Many Americans associate pacifism with weakness, and no woman who aspires to the presidency can afford to be perceived as weak. A hawkish foreign policy combined with a warm and caring outlook for America might be the winning combination for a female President.
How are these four female candidates taking this dynamic on board their campaigns?
Tulsi Gabbard opposes Trump’s hawkish policy on Iran and advocates ending the U.S. military presence in Afghanistan, but she has also met with Bashar al-Assad, who is largely responsible for the deaths of hundreds of thousands of Syrian civilians. Elizabeth Warren advocates progressive domestic policies, but she has voted in favor of hawkish foreign policy initiatives such as a 2017 bill to impose sanctions on Iran. Kamala Harris has voted against resolutions condemning Israel for destroying Palestinian villages or using lethal force in Gaza, although the ongoing occupation of Palestinian territory under Israeli rule is crushing the lives of Palestinian women and girls.
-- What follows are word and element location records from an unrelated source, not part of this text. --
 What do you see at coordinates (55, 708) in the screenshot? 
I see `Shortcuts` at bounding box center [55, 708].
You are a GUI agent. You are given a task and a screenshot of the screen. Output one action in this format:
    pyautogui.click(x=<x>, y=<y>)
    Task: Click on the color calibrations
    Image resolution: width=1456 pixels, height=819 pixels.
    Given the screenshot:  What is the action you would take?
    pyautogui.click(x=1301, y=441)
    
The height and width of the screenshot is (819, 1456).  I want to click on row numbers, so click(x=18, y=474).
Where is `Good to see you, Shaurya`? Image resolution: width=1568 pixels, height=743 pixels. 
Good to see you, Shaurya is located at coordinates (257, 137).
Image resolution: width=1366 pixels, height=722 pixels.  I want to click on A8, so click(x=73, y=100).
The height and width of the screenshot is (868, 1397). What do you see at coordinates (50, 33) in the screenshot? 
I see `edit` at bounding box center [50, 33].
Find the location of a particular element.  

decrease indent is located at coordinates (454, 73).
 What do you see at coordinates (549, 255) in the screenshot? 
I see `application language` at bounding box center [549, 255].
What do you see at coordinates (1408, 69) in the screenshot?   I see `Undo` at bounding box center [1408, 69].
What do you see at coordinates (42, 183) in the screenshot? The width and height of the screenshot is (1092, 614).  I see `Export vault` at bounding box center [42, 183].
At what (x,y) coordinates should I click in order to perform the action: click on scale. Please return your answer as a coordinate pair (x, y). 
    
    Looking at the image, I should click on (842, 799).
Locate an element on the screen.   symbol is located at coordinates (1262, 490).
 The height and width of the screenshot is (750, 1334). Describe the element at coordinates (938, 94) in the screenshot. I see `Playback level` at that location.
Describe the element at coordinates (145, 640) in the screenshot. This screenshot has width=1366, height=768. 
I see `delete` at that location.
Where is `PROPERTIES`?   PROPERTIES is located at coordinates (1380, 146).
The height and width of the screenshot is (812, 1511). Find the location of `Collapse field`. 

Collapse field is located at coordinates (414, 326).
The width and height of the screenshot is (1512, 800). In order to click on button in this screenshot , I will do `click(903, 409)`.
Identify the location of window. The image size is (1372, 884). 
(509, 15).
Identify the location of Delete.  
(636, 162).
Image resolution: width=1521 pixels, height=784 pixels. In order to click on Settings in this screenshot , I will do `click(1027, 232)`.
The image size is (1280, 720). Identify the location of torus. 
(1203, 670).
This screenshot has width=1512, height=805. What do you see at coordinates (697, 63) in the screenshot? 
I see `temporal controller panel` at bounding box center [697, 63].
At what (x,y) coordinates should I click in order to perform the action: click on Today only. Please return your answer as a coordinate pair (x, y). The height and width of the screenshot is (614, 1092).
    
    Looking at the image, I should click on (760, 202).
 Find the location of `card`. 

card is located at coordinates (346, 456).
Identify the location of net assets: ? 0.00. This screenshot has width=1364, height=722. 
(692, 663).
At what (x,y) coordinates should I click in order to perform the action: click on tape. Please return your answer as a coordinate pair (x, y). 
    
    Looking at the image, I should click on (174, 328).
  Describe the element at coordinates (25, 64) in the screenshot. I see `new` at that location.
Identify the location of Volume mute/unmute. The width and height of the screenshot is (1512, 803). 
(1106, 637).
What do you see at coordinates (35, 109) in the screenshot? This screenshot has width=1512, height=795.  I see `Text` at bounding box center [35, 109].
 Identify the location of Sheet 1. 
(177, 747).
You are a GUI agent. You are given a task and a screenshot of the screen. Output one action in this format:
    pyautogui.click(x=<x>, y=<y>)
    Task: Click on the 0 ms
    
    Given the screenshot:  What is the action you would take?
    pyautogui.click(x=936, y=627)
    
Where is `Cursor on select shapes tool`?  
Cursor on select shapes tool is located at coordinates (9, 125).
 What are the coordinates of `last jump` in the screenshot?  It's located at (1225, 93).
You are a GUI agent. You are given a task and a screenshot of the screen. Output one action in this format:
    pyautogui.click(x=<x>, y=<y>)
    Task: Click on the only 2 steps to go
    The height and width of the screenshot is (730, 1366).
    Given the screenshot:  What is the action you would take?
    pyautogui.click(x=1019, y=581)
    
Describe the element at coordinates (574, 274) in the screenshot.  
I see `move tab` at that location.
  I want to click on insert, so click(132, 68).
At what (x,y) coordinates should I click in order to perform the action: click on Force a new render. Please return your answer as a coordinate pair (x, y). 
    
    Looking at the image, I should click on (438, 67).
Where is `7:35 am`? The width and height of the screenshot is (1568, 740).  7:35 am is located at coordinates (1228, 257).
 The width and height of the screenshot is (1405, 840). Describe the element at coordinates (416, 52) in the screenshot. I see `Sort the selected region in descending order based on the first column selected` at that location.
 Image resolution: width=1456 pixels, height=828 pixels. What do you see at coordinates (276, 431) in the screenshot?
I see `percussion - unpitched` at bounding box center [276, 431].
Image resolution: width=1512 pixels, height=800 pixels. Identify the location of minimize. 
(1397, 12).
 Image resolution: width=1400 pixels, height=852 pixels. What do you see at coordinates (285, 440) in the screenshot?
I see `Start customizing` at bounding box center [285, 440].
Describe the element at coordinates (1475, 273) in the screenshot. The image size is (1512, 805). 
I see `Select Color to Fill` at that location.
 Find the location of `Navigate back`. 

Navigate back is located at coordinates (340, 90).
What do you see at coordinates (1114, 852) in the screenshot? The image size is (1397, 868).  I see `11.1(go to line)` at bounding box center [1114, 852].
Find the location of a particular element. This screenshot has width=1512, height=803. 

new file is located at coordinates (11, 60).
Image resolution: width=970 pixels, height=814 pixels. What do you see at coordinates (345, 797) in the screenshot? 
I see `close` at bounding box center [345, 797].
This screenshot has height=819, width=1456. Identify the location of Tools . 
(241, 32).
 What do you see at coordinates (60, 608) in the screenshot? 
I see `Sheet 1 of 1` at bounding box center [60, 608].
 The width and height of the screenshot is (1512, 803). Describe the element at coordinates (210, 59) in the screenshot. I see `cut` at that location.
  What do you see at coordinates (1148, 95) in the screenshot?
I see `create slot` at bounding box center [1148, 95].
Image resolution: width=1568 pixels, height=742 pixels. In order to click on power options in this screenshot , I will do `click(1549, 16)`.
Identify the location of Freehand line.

A female president who campaigned as a feminist would have to reconcile her commitment to the advancement of women’s rights around the world with the well-established relationships between the United States and Middle Eastern countries that oppress women. I see nothing yet in any of the female candidate’s foreign policy record or platform that indicates an interest in improving conditions for women in Middle Eastern countries that suffer from poverty, war, and repressive dictatorships.
The women who aspire to be president of the United States must recognize that American foreign policy decisions made by her predecessors have created terrible hardship for millions of women. They must be aware of the disproportionately high cost of war to women and children, and consider how to reverse this trend. For example, they could make the landmark UN Resolution 1325 on Women, Peace, and Security part of U.S. foreign policy. Or they could employ gender experts with on-the-ground experience in Afghan women’s rights to formulate effective programs that will help women regain their ground after decades of war.
A female president who aspires to undo the damage wrought by U.S. foreign policy on Muslim women globally will face significant challenges. But if she makes that effort, she could become the champion of women that the world so badly needs right now.